On International Holocaust Remembrance Day - January 27, 2020, also the 75-year anniversary of the liberation of Auschwitz-Birkenau concentration camp – the Embassy of Israel, the Embassy of France and the French Institute, the Embassy of Germany and the Goethe-Institut and Atlantis Culture present a screening of Claude Lanzmann’s Shoah (1985, documentary film).
The film will be shown in four parts, with 15’ min breaks in between.
Part 1: 15:00- 17:30
Part 2: 17:45-19:30
Part 3: 19:45-22:15
Part 4: 22:30-01.00
Over
9 hours long and 11 years (1974-1985) in the making, the monumental documentary
Shoah (Hebrew for ‘Annihilation’) by Claude Lanzmann, recounts the story of the
Holocaust through interviews with survivors, witnesses and perpetrators and
through footage of the death sites filmed at the end of 70’s beginning of the
80’s. In the director’s words “Shoah is not a film about survival but a
testimonial of death”.
Hailed
as an “epochal masterpiece of memory culture”, and as "an epic film about
the greatest evil of modern times", the film received numerous nominations
and awards at film festivals around the world including the New York Film
Critics Circle Award for Best Non-Fiction Film and the BAFTA Award for best
Documentary.
Claude
Lanzmann (1925–2018) was one of the great French filmmakers and intellectuals.

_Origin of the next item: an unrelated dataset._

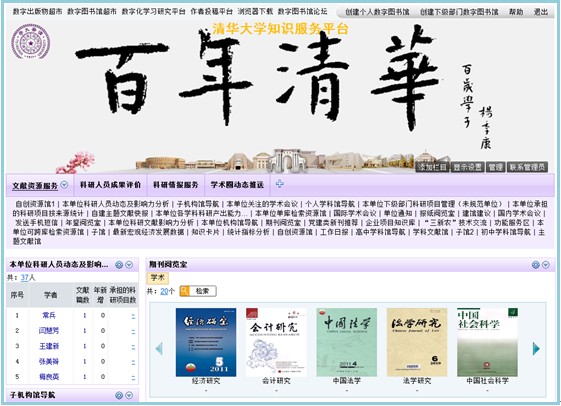
Task: Switch to 科研人员成果评价 tab
Action: [x=110, y=185]
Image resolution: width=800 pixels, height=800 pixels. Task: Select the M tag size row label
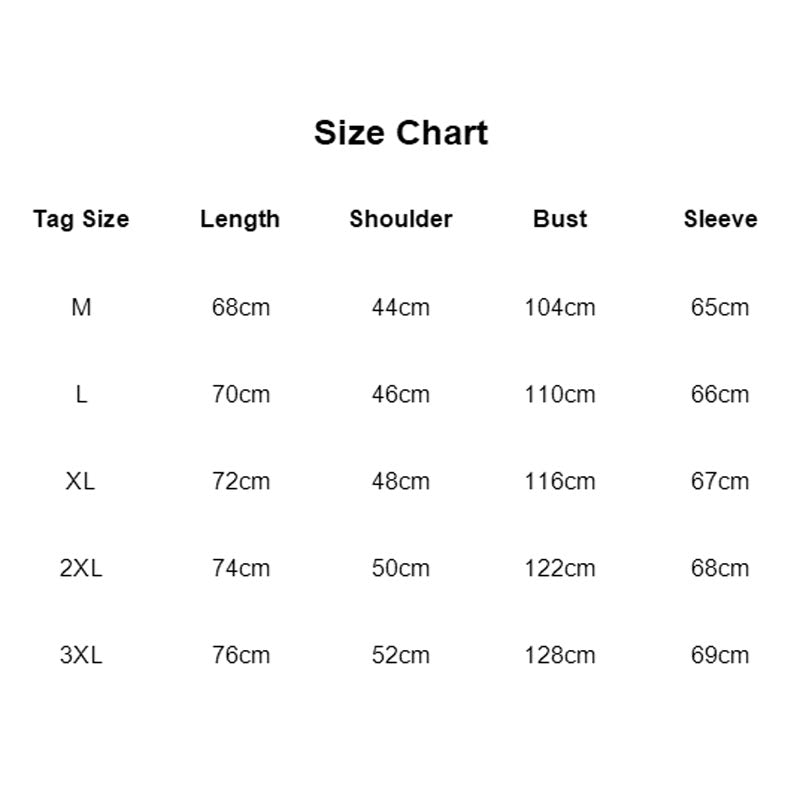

Born in Paris Jewish parents, he joined the French resistance and went
underground to fight the Nazis. Later, Lanzmann studied philosophy in France
and Germany and subsequently took a position as a lecturer at the Free
University of Berlin in 1948/49.
In
1953, Lanzmann, who belonged to Jean-Paul Sartre and Simone de Beauvoir’s
intellectual circle, became a permanent collaborator on the legendary political
and literary journal Les Temps Modernes.
The
Holocaust, anti-Semitism and the struggle for human rights have been at the
core of his work both as a filmmaker and journalist. Among his best-known films
are Israel, Why? (1973), about the necessity of the founding of Israel after
the Second World War; Tsahal (1994), a close examination of the Israeli defense
force; and Sobibor, October 14, 1943, 4 PM (2001) about the prisoner uprising
in the Sobibor death camp in 1943.
In
2013 Claude Lanzmann received the Honorary Golden Bear for 'Lifetime
Achievement' at the 63rd Berlin International Film Festival. It was the first
time that a documentary filmmaker received this honor from the Berlinale.